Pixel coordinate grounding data
------------------------------------------------------------
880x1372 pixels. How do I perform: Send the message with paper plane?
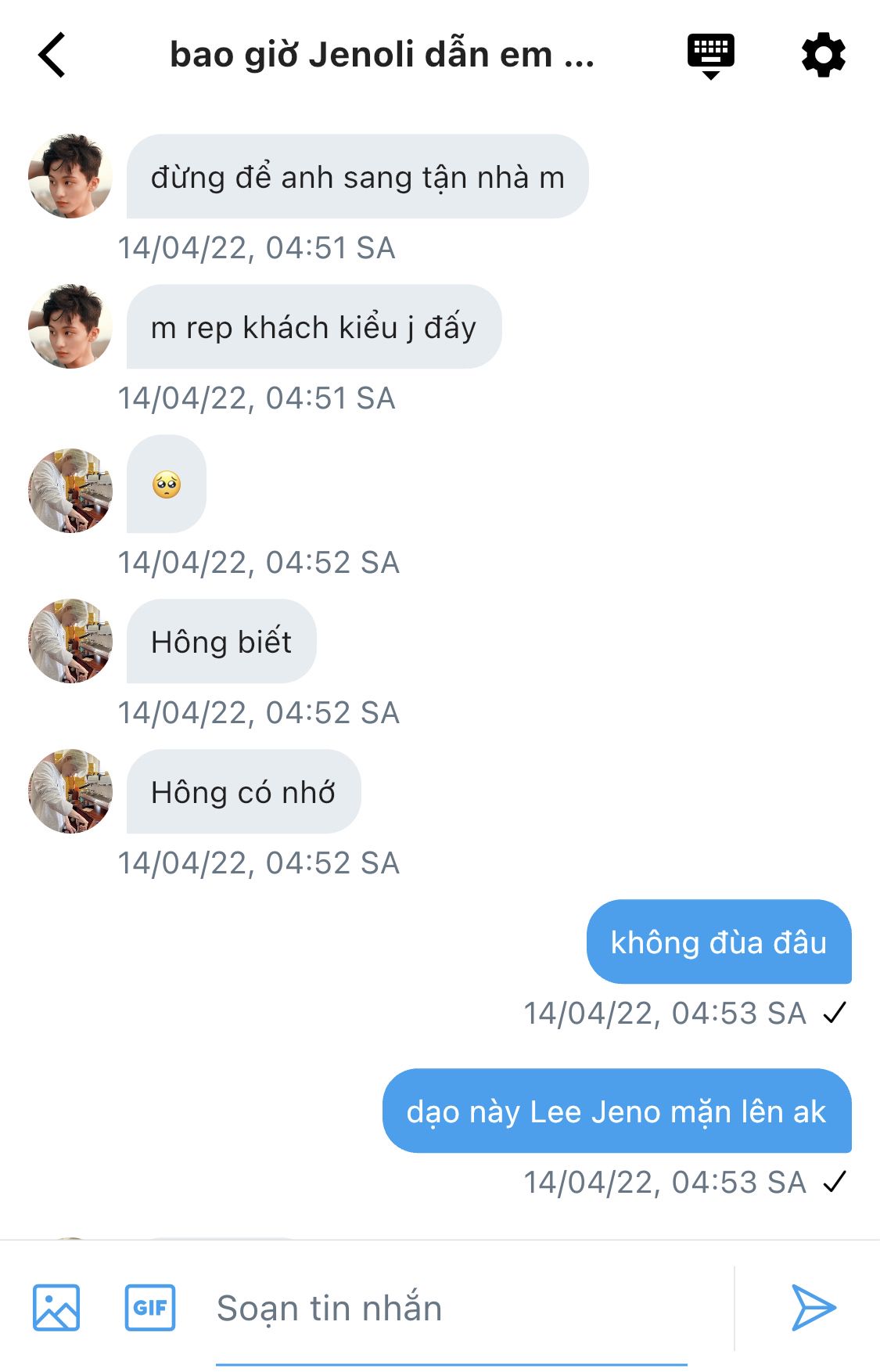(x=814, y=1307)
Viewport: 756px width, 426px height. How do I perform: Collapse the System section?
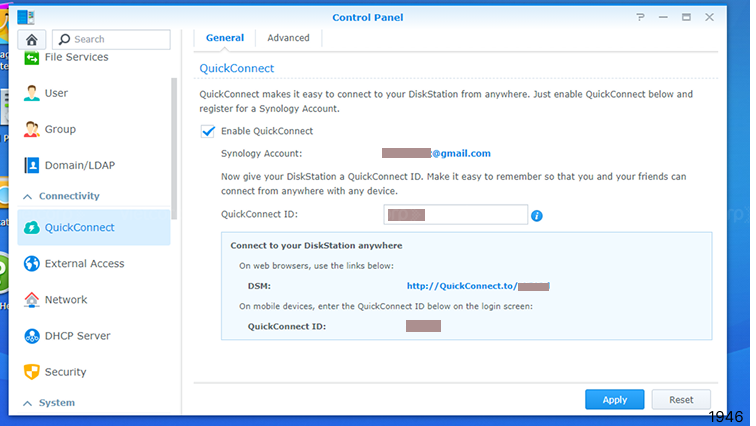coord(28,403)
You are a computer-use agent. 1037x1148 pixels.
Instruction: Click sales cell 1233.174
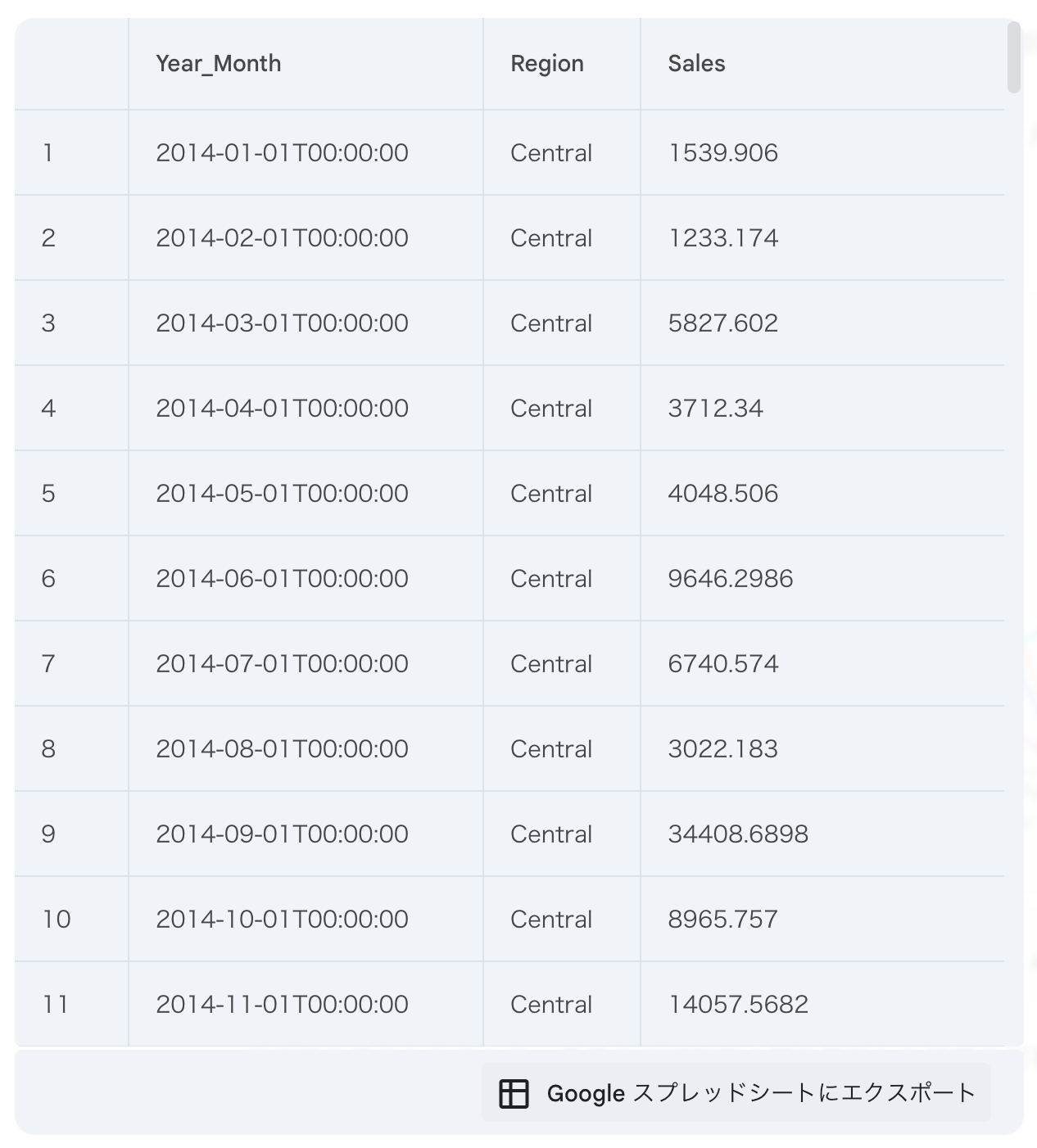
------------------------------------------------------------
▶ _WHAT YOU ARE ASKED TO DO_
Leave the pictures out and print the records above exactly as they stand.

▶ _ANSWER AREA_
880x1372 pixels. How do I perform: Send the message with paper plane?
(x=814, y=1307)
Viewport: 756px width, 426px height. How do I perform: Collapse the System section?
coord(28,403)
You are a computer-use agent. 1037x1148 pixels.
Instruction: Click sales cell 1233.174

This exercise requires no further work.